**Instructions to follow**
An exact copy of every entry is what's needed, so please transcribe them all.

**Data listing**
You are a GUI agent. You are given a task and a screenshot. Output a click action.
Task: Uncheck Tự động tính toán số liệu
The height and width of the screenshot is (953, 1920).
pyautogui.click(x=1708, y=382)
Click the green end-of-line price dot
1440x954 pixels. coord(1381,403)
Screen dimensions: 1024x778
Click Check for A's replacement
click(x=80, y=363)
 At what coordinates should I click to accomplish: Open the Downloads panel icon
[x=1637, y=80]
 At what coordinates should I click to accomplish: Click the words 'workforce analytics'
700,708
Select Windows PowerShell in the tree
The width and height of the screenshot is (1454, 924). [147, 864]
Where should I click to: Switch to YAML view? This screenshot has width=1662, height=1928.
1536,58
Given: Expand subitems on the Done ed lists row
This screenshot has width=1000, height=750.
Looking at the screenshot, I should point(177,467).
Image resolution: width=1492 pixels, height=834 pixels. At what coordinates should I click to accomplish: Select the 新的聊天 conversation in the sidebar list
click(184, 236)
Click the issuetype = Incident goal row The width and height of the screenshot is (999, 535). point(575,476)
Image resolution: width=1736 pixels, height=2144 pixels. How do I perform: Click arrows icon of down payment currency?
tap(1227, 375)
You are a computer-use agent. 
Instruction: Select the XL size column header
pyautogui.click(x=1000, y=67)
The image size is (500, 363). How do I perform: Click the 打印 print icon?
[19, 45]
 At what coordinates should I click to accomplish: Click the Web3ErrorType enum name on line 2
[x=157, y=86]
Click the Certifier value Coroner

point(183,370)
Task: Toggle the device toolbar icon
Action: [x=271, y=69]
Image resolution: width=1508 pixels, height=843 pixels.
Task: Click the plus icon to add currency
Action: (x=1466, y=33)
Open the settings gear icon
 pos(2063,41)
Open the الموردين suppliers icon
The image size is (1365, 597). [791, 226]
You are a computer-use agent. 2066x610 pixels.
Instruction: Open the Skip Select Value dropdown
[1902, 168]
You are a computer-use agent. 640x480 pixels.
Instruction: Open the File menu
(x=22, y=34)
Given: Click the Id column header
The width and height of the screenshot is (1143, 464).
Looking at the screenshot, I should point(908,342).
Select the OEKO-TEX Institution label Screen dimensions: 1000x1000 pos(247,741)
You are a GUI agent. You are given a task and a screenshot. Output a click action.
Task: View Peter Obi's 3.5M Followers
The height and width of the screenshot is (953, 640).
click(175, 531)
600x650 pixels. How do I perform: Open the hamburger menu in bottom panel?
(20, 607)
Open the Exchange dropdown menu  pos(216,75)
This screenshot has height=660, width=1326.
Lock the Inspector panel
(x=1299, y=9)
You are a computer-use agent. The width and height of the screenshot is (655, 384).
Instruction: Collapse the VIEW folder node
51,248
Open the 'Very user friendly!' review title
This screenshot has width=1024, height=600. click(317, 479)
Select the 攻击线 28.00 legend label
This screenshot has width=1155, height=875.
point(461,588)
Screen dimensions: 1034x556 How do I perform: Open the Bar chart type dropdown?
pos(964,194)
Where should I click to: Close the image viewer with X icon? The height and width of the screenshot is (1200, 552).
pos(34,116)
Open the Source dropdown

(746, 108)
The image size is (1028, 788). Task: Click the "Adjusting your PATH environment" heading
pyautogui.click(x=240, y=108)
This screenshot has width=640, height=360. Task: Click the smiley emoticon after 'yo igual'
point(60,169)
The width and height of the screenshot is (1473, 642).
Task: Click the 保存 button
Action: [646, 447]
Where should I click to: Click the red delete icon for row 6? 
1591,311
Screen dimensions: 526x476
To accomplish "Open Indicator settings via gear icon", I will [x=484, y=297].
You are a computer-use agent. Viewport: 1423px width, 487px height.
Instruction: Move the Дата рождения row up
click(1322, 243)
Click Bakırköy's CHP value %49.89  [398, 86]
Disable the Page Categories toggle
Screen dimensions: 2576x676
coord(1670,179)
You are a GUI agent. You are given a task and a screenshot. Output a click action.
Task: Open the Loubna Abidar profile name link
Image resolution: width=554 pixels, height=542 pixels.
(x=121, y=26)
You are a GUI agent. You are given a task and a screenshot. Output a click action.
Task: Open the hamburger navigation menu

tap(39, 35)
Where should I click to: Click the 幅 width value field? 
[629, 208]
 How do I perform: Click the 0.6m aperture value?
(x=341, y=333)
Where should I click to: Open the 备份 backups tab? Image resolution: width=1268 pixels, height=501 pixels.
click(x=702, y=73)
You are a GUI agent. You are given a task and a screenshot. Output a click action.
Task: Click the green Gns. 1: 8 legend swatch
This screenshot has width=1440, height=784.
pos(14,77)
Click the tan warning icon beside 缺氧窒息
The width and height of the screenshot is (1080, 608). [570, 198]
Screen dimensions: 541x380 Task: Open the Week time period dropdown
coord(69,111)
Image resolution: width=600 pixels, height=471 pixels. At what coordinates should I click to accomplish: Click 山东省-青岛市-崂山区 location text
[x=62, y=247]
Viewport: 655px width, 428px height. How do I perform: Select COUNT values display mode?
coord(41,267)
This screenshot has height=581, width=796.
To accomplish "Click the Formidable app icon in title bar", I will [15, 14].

**Your response**
You are a GUI agent. You are given a task and a screenshot. Output a click action.
Task: Uncheck Tự động tính toán số liệu
The height and width of the screenshot is (953, 1920).
pyautogui.click(x=1708, y=382)
Click the green end-of-line price dot
1440x954 pixels. coord(1381,403)
Screen dimensions: 1024x778
Click Check for A's replacement
click(x=80, y=363)
 At what coordinates should I click to accomplish: Open the Downloads panel icon
[x=1637, y=80]
 At what coordinates should I click to accomplish: Click the words 'workforce analytics'
700,708
Select Windows PowerShell in the tree
The width and height of the screenshot is (1454, 924). [147, 864]
Where should I click to: Switch to YAML view? This screenshot has width=1662, height=1928.
1536,58
Given: Expand subitems on the Done ed lists row
This screenshot has width=1000, height=750.
Looking at the screenshot, I should point(177,467).
Image resolution: width=1492 pixels, height=834 pixels. At what coordinates should I click to accomplish: Select the 新的聊天 conversation in the sidebar list
click(184, 236)
Click the issuetype = Incident goal row The width and height of the screenshot is (999, 535). point(575,476)
Image resolution: width=1736 pixels, height=2144 pixels. How do I perform: Click arrows icon of down payment currency?
tap(1227, 375)
You are a computer-use agent. 
Instruction: Select the XL size column header
pyautogui.click(x=1000, y=67)
The image size is (500, 363). How do I perform: Click the 打印 print icon?
[19, 45]
 At what coordinates should I click to accomplish: Click the Web3ErrorType enum name on line 2
[x=157, y=86]
Click the Certifier value Coroner

point(183,370)
Task: Toggle the device toolbar icon
Action: [x=271, y=69]
Image resolution: width=1508 pixels, height=843 pixels.
Task: Click the plus icon to add currency
Action: (x=1466, y=33)
Open the settings gear icon
 pos(2063,41)
Open the الموردين suppliers icon
The image size is (1365, 597). [791, 226]
You are a computer-use agent. 2066x610 pixels.
Instruction: Open the Skip Select Value dropdown
[1902, 168]
You are a computer-use agent. 640x480 pixels.
Instruction: Open the File menu
(x=22, y=34)
Given: Click the Id column header
The width and height of the screenshot is (1143, 464).
Looking at the screenshot, I should point(908,342).
Select the OEKO-TEX Institution label Screen dimensions: 1000x1000 pos(247,741)
You are a GUI agent. You are given a task and a screenshot. Output a click action.
Task: View Peter Obi's 3.5M Followers
The height and width of the screenshot is (953, 640).
click(175, 531)
600x650 pixels. How do I perform: Open the hamburger menu in bottom panel?
(20, 607)
Open the Exchange dropdown menu  pos(216,75)
This screenshot has height=660, width=1326.
Lock the Inspector panel
(x=1299, y=9)
You are a computer-use agent. The width and height of the screenshot is (655, 384).
Instruction: Collapse the VIEW folder node
51,248
Open the 'Very user friendly!' review title
This screenshot has width=1024, height=600. click(317, 479)
Select the 攻击线 28.00 legend label
This screenshot has width=1155, height=875.
point(461,588)
Screen dimensions: 1034x556 How do I perform: Open the Bar chart type dropdown?
pos(964,194)
Where should I click to: Close the image viewer with X icon? The height and width of the screenshot is (1200, 552).
pos(34,116)
Open the Source dropdown

(746, 108)
The image size is (1028, 788). Task: Click the "Adjusting your PATH environment" heading
pyautogui.click(x=240, y=108)
This screenshot has width=640, height=360. Task: Click the smiley emoticon after 'yo igual'
point(60,169)
The width and height of the screenshot is (1473, 642).
Task: Click the 保存 button
Action: [646, 447]
Where should I click to: Click the red delete icon for row 6? 
1591,311
Screen dimensions: 526x476
To accomplish "Open Indicator settings via gear icon", I will [x=484, y=297].
You are a computer-use agent. Viewport: 1423px width, 487px height.
Instruction: Move the Дата рождения row up
click(1322, 243)
Click Bakırköy's CHP value %49.89  [398, 86]
Disable the Page Categories toggle
Screen dimensions: 2576x676
coord(1670,179)
You are a GUI agent. You are given a task and a screenshot. Output a click action.
Task: Open the Loubna Abidar profile name link
Image resolution: width=554 pixels, height=542 pixels.
(x=121, y=26)
You are a GUI agent. You are given a task and a screenshot. Output a click action.
Task: Open the hamburger navigation menu

tap(39, 35)
Where should I click to: Click the 幅 width value field? 
[629, 208]
 How do I perform: Click the 0.6m aperture value?
(x=341, y=333)
Where should I click to: Open the 备份 backups tab? Image resolution: width=1268 pixels, height=501 pixels.
click(x=702, y=73)
You are a GUI agent. You are given a task and a screenshot. Output a click action.
Task: Click the green Gns. 1: 8 legend swatch
This screenshot has width=1440, height=784.
pos(14,77)
Click the tan warning icon beside 缺氧窒息
The width and height of the screenshot is (1080, 608). [570, 198]
Screen dimensions: 541x380 Task: Open the Week time period dropdown
coord(69,111)
Image resolution: width=600 pixels, height=471 pixels. At what coordinates should I click to accomplish: Click 山东省-青岛市-崂山区 location text
[x=62, y=247]
Viewport: 655px width, 428px height. How do I perform: Select COUNT values display mode?
coord(41,267)
This screenshot has height=581, width=796.
To accomplish "Click the Formidable app icon in title bar", I will [15, 14].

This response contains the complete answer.